The Gao Cong Ji recorded one of Cao Cao's memorials concerning Mi Zhu: “The Commandery of Taishan has wide and far borders which makes it hard to control. Moreover, it is since long infected by many bandits and brigands. Looking at the situation, it should be divided into five counties as Ying Commandery and have one known to be pure and incorruptible to defend and adjure it. The Lieutenant-General (偏將軍), Mi Zhu is naturally faithful and loyal and is reliable to command military and civil affairs; Hence I request to have him take office as Administrator of Yíng Commandery (嬴郡太守), to comfort the officials and people.”
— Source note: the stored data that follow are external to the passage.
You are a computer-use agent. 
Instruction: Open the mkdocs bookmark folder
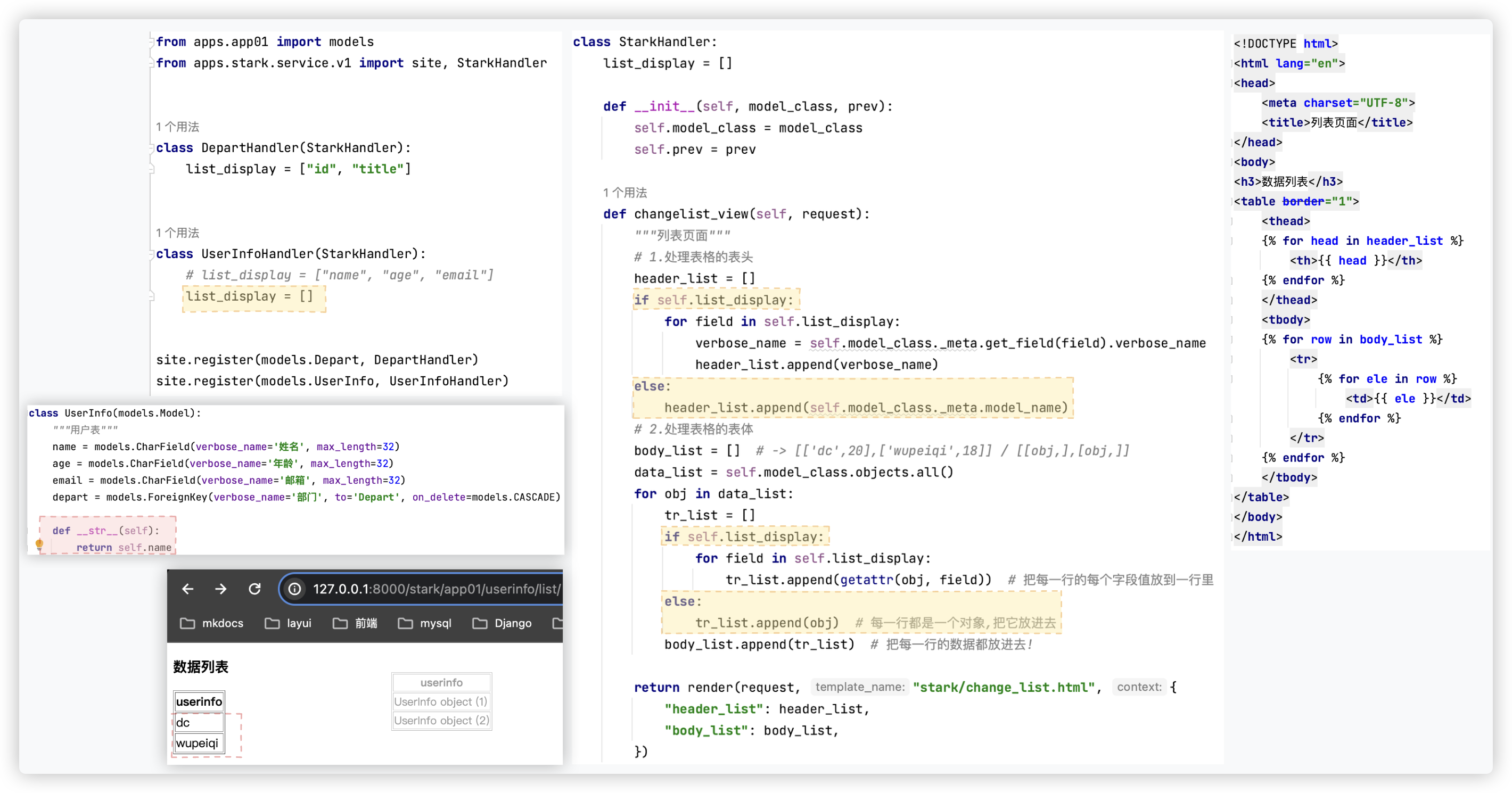[211, 623]
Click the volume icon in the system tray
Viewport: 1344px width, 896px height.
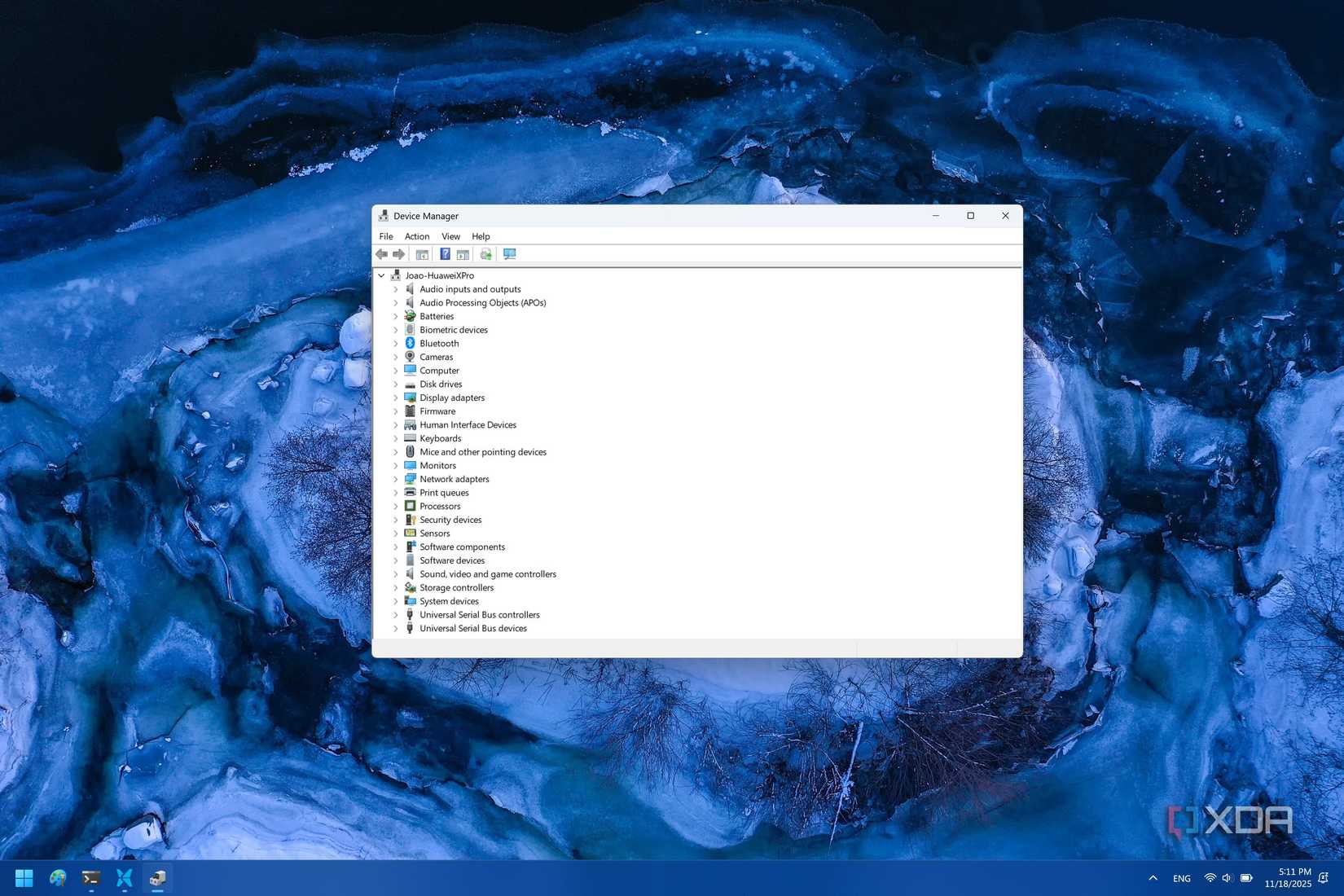[x=1226, y=878]
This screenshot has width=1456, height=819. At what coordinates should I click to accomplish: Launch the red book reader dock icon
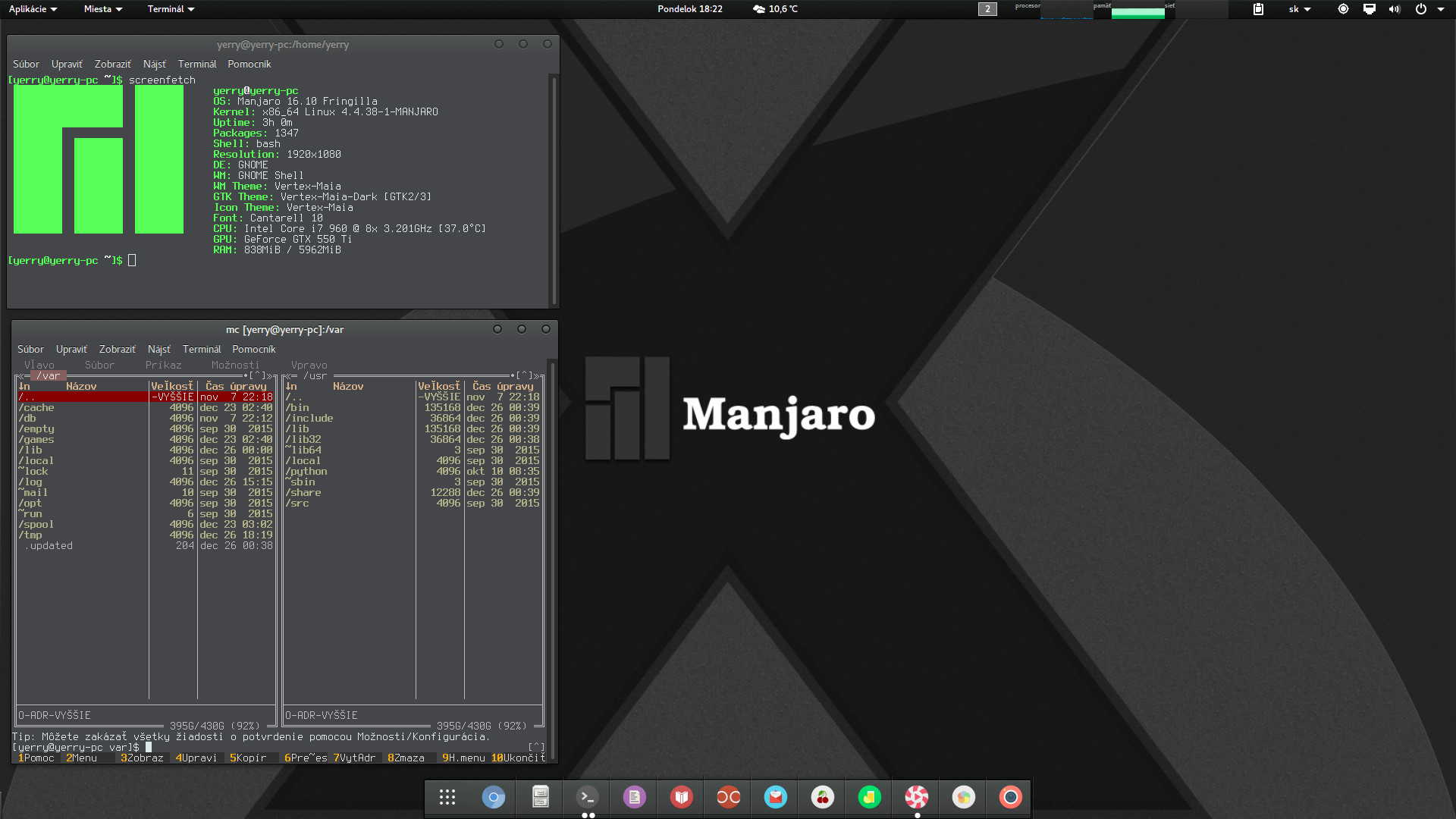682,797

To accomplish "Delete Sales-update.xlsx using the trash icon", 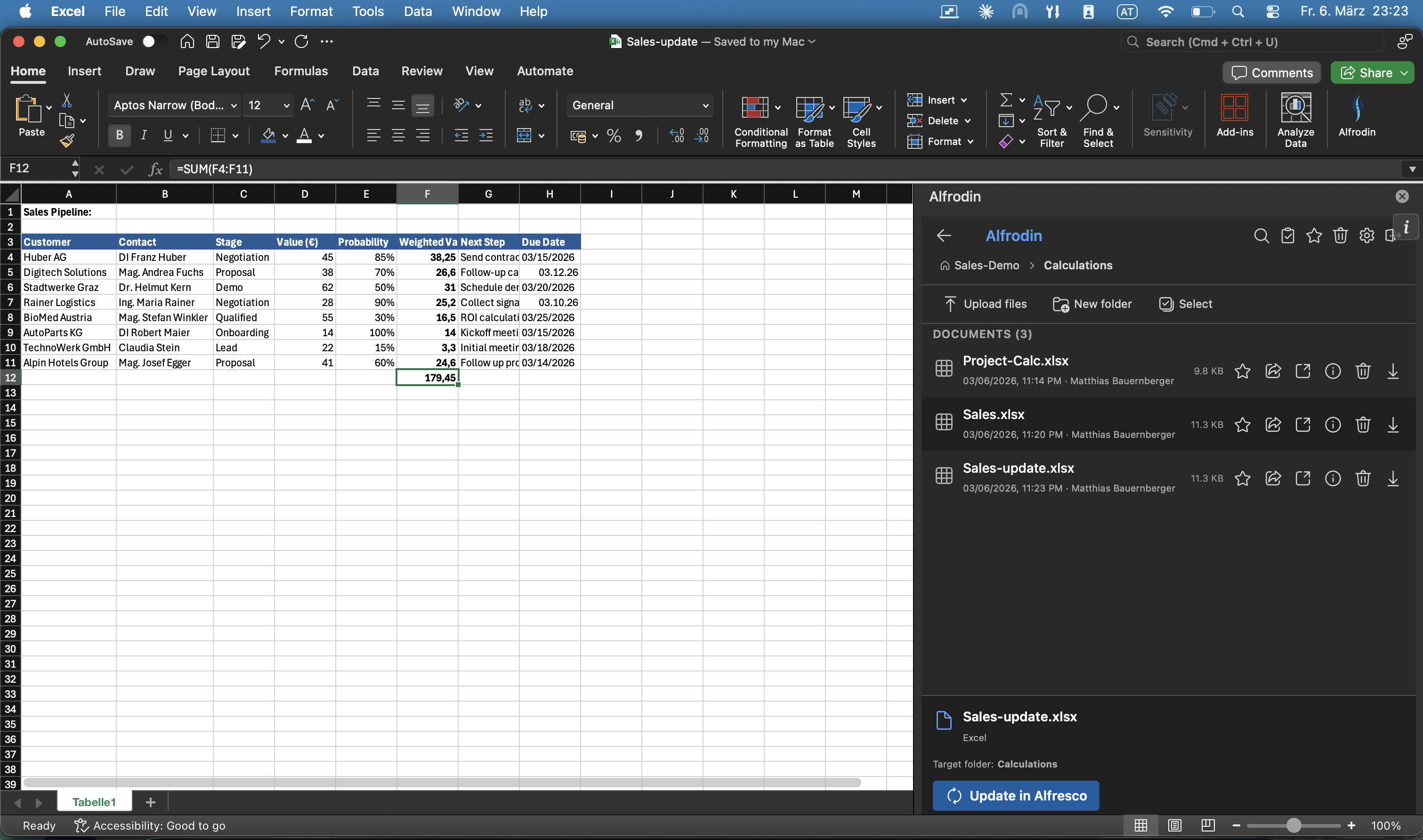I will [1363, 478].
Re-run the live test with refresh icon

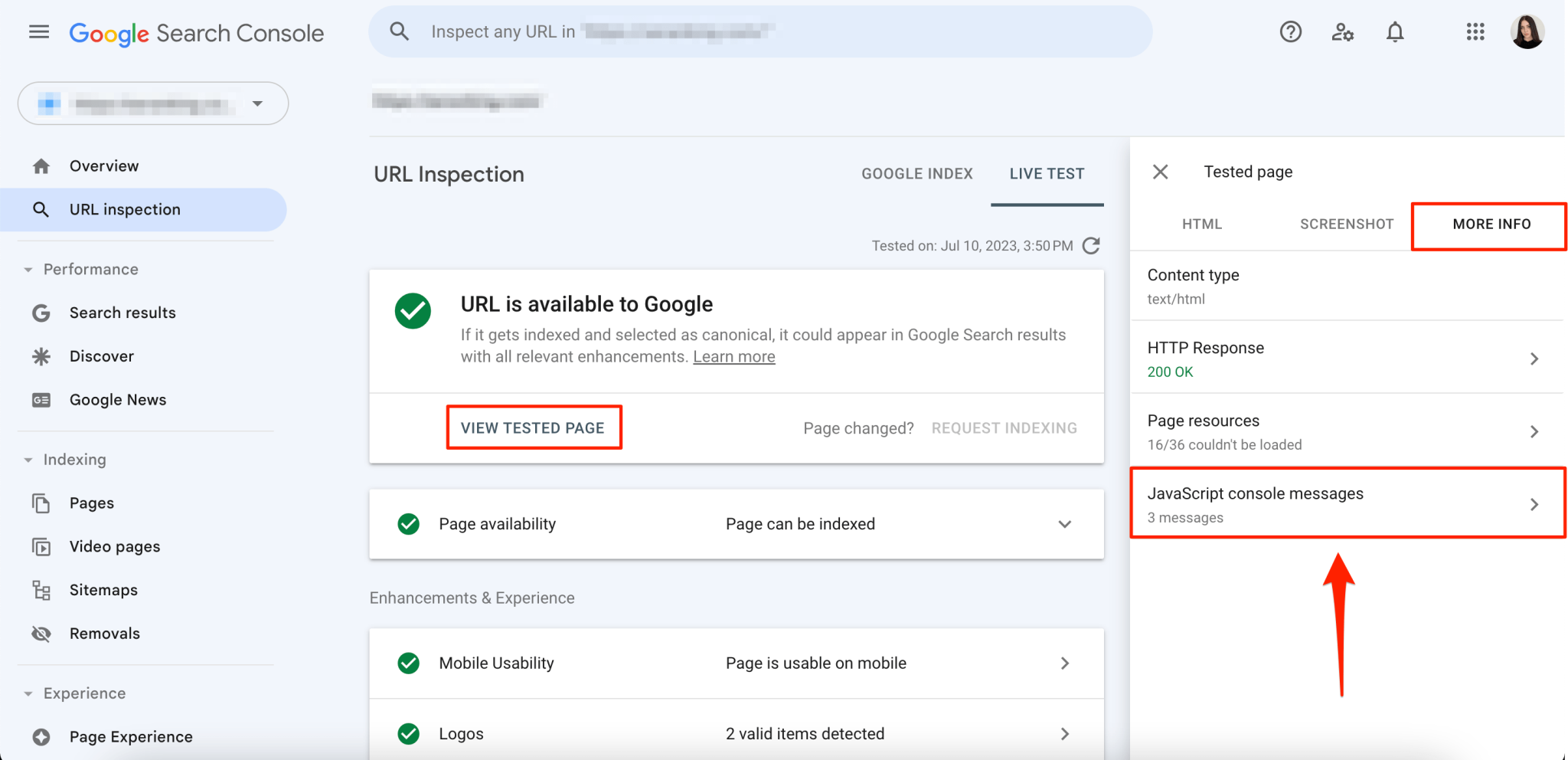click(1091, 246)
When Liu Bei sought refuge with Liu Biao, he sent Mi Zhu first to meet and discuss with him. And for his effort in soothing the relation between them was appointed in his office as Assistant Officer of the Household (從事中郎). After Liu Bei conquered Yi Province (covering present-day Sichuan and Chongqing) in 214, Mi Zhu was promoted to General Who Pacifies Han (安漢將軍). Although Mi Zhu was known for his kindness and his grace; he was not given any troops to command, as military manoeuver were not his expertise, he was nonetheless the most highly esteemed among Liu Bei's subjects. He was viewed as a role model official for the state of Shu and many young civil officials looked up to him as they did to Zhuge Liang, Fa Zheng, Dong He and Xu Jing.

In 219, Mi Fang defected to Sun Quan when Sun's general Lü Meng launched a surprise attack on Jing Province (covering present-day Hubei and Hunan), which resulted in the death of Guan Yu. When he heard of this, Mi Zhu bound himself and came to Liu Bei, pleading guilty for his brother's crime. Liu Bei consoled him, further told him that the fault of a brother shouldn't reach another and treated him the same as before. However, Mi Zhu was so ashamed that he soon fell sick and died slightly more than a year later.

==Family==
Aside from his younger brother and sister, Mi Zhu had a son Mi Wei (麋威), who reached the rank of General of the Household Rapid as Tigers (虎賁中郎將). While Mi Wei's son Mi Zhao (麋照), served as Custodian of Tiger Cavalry (虎騎監). From Mi Zhu to Mi Zhao, they were all talented for archery and riding, mastering mounted archery.

==Appraisal==
Chen Shou, who wrote Mi Zhu's biography, commented as follows: "Mi Zhu, Sun Qian, Jian Yong and Yi Ji were refined and cultured persons whose ideas were widely circulated. They were well known for their good observation of the proprieties."

==See also==
- Lists of people of the Three Kingdoms

==Notes==

1. 麋竺 is often (mis)printed as 糜竺 in copies of the historical novel Romance of the Three Kingdoms in circulation.